背中を反らせるコブラのポーズ(ブジャンガーサナ)を行っていると、首や腰が痛くなるということがあります。
そこでこの記事では、どうすれば首や腰に負担をかけずに、うつぶせから上体を反らすことができるのかについて考察します。

様々な場面で行われるコブラのポーズ

コブラのポーズはシンプルながら背筋を適度に刺激できるので、ヨガのクラスでは頻出度が高いポーズです。
太陽礼拝の一環として、パワーが重視されるアップドッグの代わりに取り入れられることもありますね。
筆者も膠原病による手首の関節炎があるため、太陽礼拝ではアップドッグを控えて、うつぶせからコブラのポーズをするようにしています。

コブラのポーズでどうやって後屈している?

ところで、皆さんはうつぶせから上体を反らせるところまでをどのように考えているでしょうか?
筆者は長年、ポーズが完成した状態を思い浮かべて、「その高さまで上体を持ち上げる」と考えていました。
このときに頭の中にあったのはうつぶせの場面とポーズの完成の場面だけで、その途中を重要とは考えていなかったと思います。
そんな中で上体を持ち上げて胸を広げることだけに苦心していたことにより、首や腰に違和感を覚えていました。

コブラのポーズで後屈をスムーズに行うには頭から動き始める

うつぶせからの後屈は、頭から動き始めるとスムーズにできます。
解剖学的に解説するなら、頭蓋骨と第1頸椎のつなぎ目である環椎後頭関節から、頸椎の一番上、その次と順番に伸展していくと上体が持ち上がって、後屈ができるのです。

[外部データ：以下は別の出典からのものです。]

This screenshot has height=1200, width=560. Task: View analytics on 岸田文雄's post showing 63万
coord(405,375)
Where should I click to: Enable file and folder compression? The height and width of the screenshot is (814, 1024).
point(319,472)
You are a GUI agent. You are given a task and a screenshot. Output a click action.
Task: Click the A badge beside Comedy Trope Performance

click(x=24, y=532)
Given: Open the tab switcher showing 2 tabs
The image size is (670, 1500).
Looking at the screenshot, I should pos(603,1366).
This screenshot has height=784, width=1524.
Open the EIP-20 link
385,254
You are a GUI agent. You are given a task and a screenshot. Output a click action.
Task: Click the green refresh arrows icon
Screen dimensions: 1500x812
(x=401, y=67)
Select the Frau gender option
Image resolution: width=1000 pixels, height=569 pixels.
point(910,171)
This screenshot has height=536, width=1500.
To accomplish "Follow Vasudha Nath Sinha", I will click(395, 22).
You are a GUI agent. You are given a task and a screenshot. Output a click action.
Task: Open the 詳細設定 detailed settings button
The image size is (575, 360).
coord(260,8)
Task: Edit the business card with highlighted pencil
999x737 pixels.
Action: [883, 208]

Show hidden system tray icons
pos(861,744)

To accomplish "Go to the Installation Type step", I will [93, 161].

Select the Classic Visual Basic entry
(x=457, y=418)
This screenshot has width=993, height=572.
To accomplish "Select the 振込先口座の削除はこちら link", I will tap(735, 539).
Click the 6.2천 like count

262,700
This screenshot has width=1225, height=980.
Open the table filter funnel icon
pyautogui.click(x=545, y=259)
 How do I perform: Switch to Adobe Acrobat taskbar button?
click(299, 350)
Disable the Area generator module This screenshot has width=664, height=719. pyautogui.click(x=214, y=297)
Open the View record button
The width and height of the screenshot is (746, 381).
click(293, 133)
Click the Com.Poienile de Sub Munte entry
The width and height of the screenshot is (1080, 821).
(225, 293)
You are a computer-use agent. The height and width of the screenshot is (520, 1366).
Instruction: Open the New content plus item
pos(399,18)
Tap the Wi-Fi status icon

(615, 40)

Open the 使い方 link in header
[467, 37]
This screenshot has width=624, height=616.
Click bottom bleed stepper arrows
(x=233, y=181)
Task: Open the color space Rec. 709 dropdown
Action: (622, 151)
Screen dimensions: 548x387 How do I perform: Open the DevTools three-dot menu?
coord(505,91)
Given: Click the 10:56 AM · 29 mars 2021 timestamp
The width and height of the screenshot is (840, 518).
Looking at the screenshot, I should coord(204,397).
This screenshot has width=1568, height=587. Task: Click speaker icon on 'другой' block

ただ、私たちは日常的に環椎後頭関節付近の筋肉を固めて動かないようにしていることが多いため、頭から動き始めるのというのがほとんどできていません。

環椎後頭関節で頭から動き始めるための方法

そこで視線を使うことをおすすめします。

うつぶせになって、まず見えているモノ(ヨガマット)を認識します。
「あ、ヨガマットだ」「マットの表面ってこんな風に見えるんだ」という程度でいいので、ぼんやりと眺めてみましょう。

そこから見えているモノを少しずつ上にずらしていきます。
しばらくはヨガマットの表面が続きますね。その後、マットの縁に辿り着きます。
さらに見えているモノを追っていくとマットの先にある床や壁、そして天井というように、目に入るモノが変化することでしょう。
その変化を楽しみながら、ひたすら見えているモノを辿ってください。
身体はそれに伴って動くことを許すだけです。これで、頭から首、胸、腰と順番に動いて後屈してくれます。

おわりに

私たちはひとつのところを注視して、視点を切り替えるということは得意ですが、視点と視点の間は意識から外れがちです。
そんなときは環椎後頭関節付近の筋肉を固めています。
でも、見えるモノを辿って視点を線でつなぐと、視界が広がるので、筋肉が固まるのを防ぐことができます。
そうして環椎後頭関節で頭から動き始めると、体幹を支えるインナーマッスルが“必要なとき”に“必要なだけ”働きます。
それは“必要以上”に働いて、首や腰に負担をかけることがないということなのです。